# Anything as comfy as the discontinued Burton P1's???



## boomin33 (Apr 10, 2012)

I'm getting geared up for my next Season... Going for season #2 in Val Thorens. 

I've tried a few different pairs of bindings over the years and am probably sitting on 4 decent pairs at the moment.

As of yet, only 1 pair offer me pure comfort & all the performance I seem to need. Did I happen to mention I've never had an achy foot problem with the Burton P1's.

all others Ive tried over the years: SIMS, Burton P60s, Burton Missions, Drakes, Solomans all seem to give me a bit of a bone ache in my feet when I crank them down to a a nice snug level. Granted the Missions are pretty low end.

Soo... with P1's being a bit dated and harder to get a hold of on Ebay..

What else compares?? Was thinking about getting some 'Trendy' UNION bindings.. but will be pissed off to drop a couple hundred quid on yet another set of binders that dissappoint. After buying hype too many times in the past, figured I'd ask the professionals 

Can anyone relate to what I'm saying here???? any suggestions???

So... I'm looking for Lightweight, somewhat Flexy for short board riding but strong enough to stick on for Big Mountain days , and *pure comfort*. price not a consideration.

I tend to ride pretty soft, flexy boots.
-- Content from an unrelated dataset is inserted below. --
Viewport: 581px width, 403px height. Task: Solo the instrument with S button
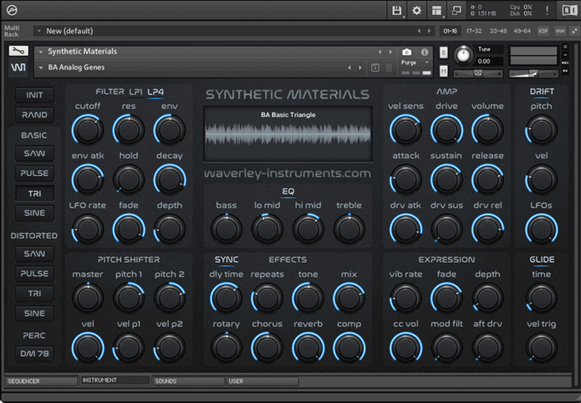point(444,54)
Last season I bought and loved the Forum Tweakers.


----------



## Extremo (Nov 6, 2008)

Yeah, Union Contact Pro's. Flexy, light, and super plush. I know they have a knock against them for being trendy but they do have some nice qualities.


----------



## timmytard (Mar 19, 2009)

Do you have any shops around you?

Just bring your boots in with you, try every binding in the joint.
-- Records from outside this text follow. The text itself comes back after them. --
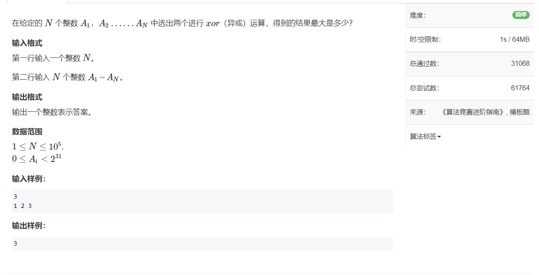539x275 pixels.
Task: Click the 1s / 64MB limit value
Action: pyautogui.click(x=515, y=40)

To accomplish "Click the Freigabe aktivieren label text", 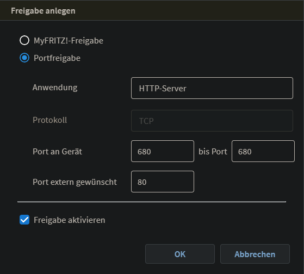I will [70, 220].
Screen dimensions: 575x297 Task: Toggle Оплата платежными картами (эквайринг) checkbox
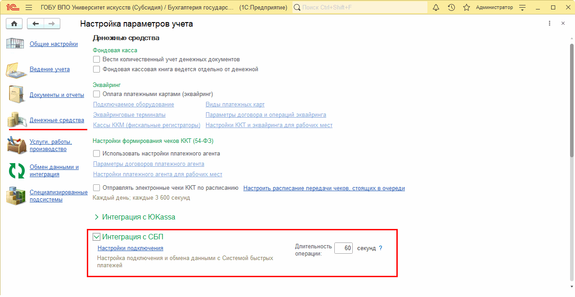tap(96, 94)
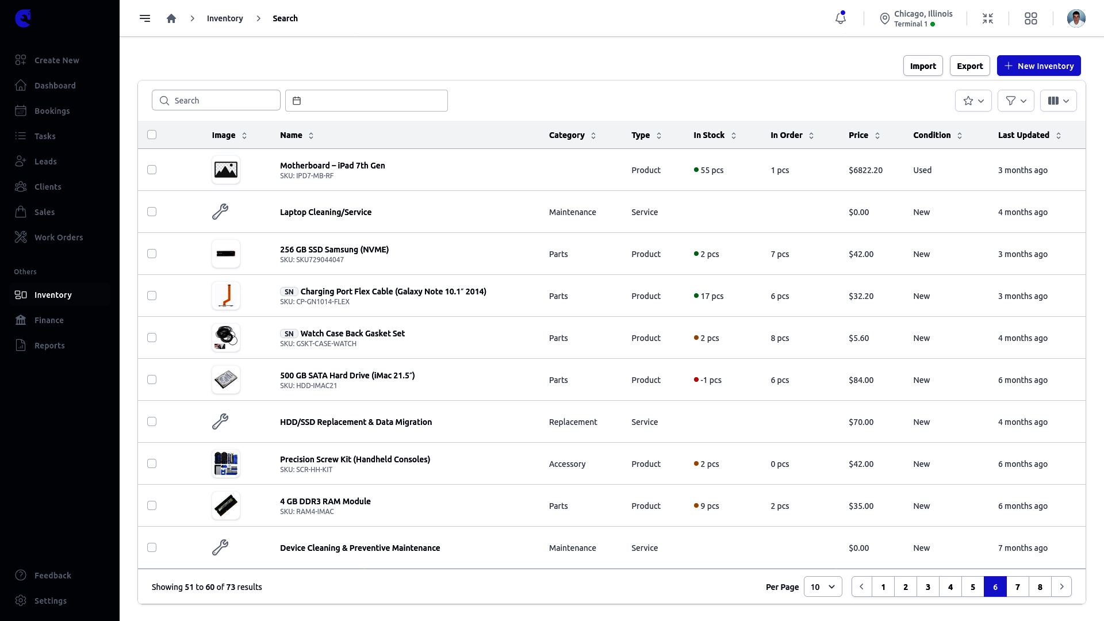Screen dimensions: 1104x621
Task: Open Finance from the sidebar menu
Action: [49, 320]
Other people can give you suggestions but it all comes down to, how they feel on your foot.
You might end up finding a cheaper pair that you may not have considered because they weren't hyped up

Then even if you order them online, you'll know exactly what your getting.

TT


----------



## boomin33 (Apr 10, 2012)

think I will try a pair of the K2 Tweakbacks with the eurothane highbacks?? I never found much fondness for highbacks.. hehe buying hype again.

it was either those or the ride capos or GNUs(liked the looks but don't need the dual entry)


----------



## Raines (May 1, 2011)

try burton genesis


----------



## Nivek (Jan 24, 2008)

Extremo said:


> Yeah, Union Contact Pro's. Flexy, light, and super plush. I know they have a knock against them for being trendy but they do have some nice qualities.


In all honesty, do you peddle anything other than Union now? Those are by far the best Unions but the toe strap is STILL hit or miss and ratchets still suck.

Flux DMCC Lights. One of my favorite bindings for 2013. Comfort is one thing Flux has always excelled at.

K2's urethane highbacks have been pretty close to useless evertime I've ridden them, it might as well not be there. And if you haven't actually taken off your highback and ridden without it I think you'll find you use them more than you think.

If you're down for the no highback and price is no object then look into Switchback. They seem to fit your speculated needs and the highback is removable without tools.

I rode Gnu Mutants and found them to be just blah. And Capo's are far from what you've stated you're looking for.


----------



## ThunderChunky (Oct 1, 2011)

The mobs are comfy. But too flexy. If you're into that kinda thing then hop on it. I have Salomon Patriots too. They are a solid freeride binding. Really comfy. Just make sure the toe strap fits the toe of your boot cause it's a toe cup strap.


----------



## phony_stark (Jul 2, 2011)

If you liked your P1s see if you can find some Prophecies...they were kind of the spiritual successor to the P1. 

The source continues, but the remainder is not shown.